Task goal:
Please copy out all of the data below, character for character.

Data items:
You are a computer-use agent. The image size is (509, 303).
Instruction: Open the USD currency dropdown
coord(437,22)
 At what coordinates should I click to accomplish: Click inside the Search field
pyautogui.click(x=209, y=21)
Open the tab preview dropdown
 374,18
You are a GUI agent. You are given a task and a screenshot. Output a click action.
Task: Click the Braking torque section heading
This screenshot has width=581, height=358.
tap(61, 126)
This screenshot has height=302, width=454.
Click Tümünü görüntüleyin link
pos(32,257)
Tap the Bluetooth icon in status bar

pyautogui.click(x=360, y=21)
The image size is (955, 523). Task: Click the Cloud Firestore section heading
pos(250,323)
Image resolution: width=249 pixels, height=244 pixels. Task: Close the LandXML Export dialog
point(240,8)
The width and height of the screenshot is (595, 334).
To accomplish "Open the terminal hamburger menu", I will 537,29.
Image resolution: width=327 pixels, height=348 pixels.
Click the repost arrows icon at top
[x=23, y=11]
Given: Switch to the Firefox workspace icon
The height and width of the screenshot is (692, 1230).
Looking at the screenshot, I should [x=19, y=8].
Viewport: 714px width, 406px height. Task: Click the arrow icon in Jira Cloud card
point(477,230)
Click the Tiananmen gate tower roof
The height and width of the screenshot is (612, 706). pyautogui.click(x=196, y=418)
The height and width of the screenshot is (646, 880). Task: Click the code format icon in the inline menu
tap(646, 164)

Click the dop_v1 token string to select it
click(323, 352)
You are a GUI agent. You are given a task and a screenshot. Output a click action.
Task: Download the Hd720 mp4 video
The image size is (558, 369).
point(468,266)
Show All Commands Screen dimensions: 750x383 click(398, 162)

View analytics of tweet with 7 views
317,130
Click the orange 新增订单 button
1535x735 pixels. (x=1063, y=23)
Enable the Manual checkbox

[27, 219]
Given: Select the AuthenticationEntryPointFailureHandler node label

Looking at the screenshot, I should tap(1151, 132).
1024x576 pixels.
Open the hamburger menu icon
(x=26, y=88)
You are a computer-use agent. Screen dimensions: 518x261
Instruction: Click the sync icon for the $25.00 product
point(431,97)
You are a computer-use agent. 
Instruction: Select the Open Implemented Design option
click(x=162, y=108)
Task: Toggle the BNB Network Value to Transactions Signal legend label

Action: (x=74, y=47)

Answer to the problem:
You are a computer-use agent. The image size is (509, 303).
Instruction: Open the USD currency dropdown
coord(437,22)
 At what coordinates should I click to accomplish: Click inside the Search field
pyautogui.click(x=209, y=21)
Open the tab preview dropdown
 374,18
You are a GUI agent. You are given a task and a screenshot. Output a click action.
Task: Click the Braking torque section heading
This screenshot has width=581, height=358.
tap(61, 126)
This screenshot has height=302, width=454.
Click Tümünü görüntüleyin link
pos(32,257)
Tap the Bluetooth icon in status bar

pyautogui.click(x=360, y=21)
The image size is (955, 523). Task: Click the Cloud Firestore section heading
pos(250,323)
Image resolution: width=249 pixels, height=244 pixels. Task: Close the LandXML Export dialog
point(240,8)
The width and height of the screenshot is (595, 334).
To accomplish "Open the terminal hamburger menu", I will 537,29.
Image resolution: width=327 pixels, height=348 pixels.
Click the repost arrows icon at top
[x=23, y=11]
Given: Switch to the Firefox workspace icon
The height and width of the screenshot is (692, 1230).
Looking at the screenshot, I should [x=19, y=8].
Viewport: 714px width, 406px height. Task: Click the arrow icon in Jira Cloud card
point(477,230)
Click the Tiananmen gate tower roof
The height and width of the screenshot is (612, 706). pyautogui.click(x=196, y=418)
The height and width of the screenshot is (646, 880). Task: Click the code format icon in the inline menu
tap(646, 164)

Click the dop_v1 token string to select it
click(323, 352)
You are a GUI agent. You are given a task and a screenshot. Output a click action.
Task: Download the Hd720 mp4 video
The image size is (558, 369).
point(468,266)
Show All Commands Screen dimensions: 750x383 click(398, 162)

View analytics of tweet with 7 views
317,130
Click the orange 新增订单 button
1535x735 pixels. (x=1063, y=23)
Enable the Manual checkbox

[27, 219]
Given: Select the AuthenticationEntryPointFailureHandler node label

Looking at the screenshot, I should tap(1151, 132).
1024x576 pixels.
Open the hamburger menu icon
(x=26, y=88)
You are a computer-use agent. Screen dimensions: 518x261
Instruction: Click the sync icon for the $25.00 product
point(431,97)
You are a computer-use agent. 
Instruction: Select the Open Implemented Design option
click(x=162, y=108)
Task: Toggle the BNB Network Value to Transactions Signal legend label

Action: (x=74, y=47)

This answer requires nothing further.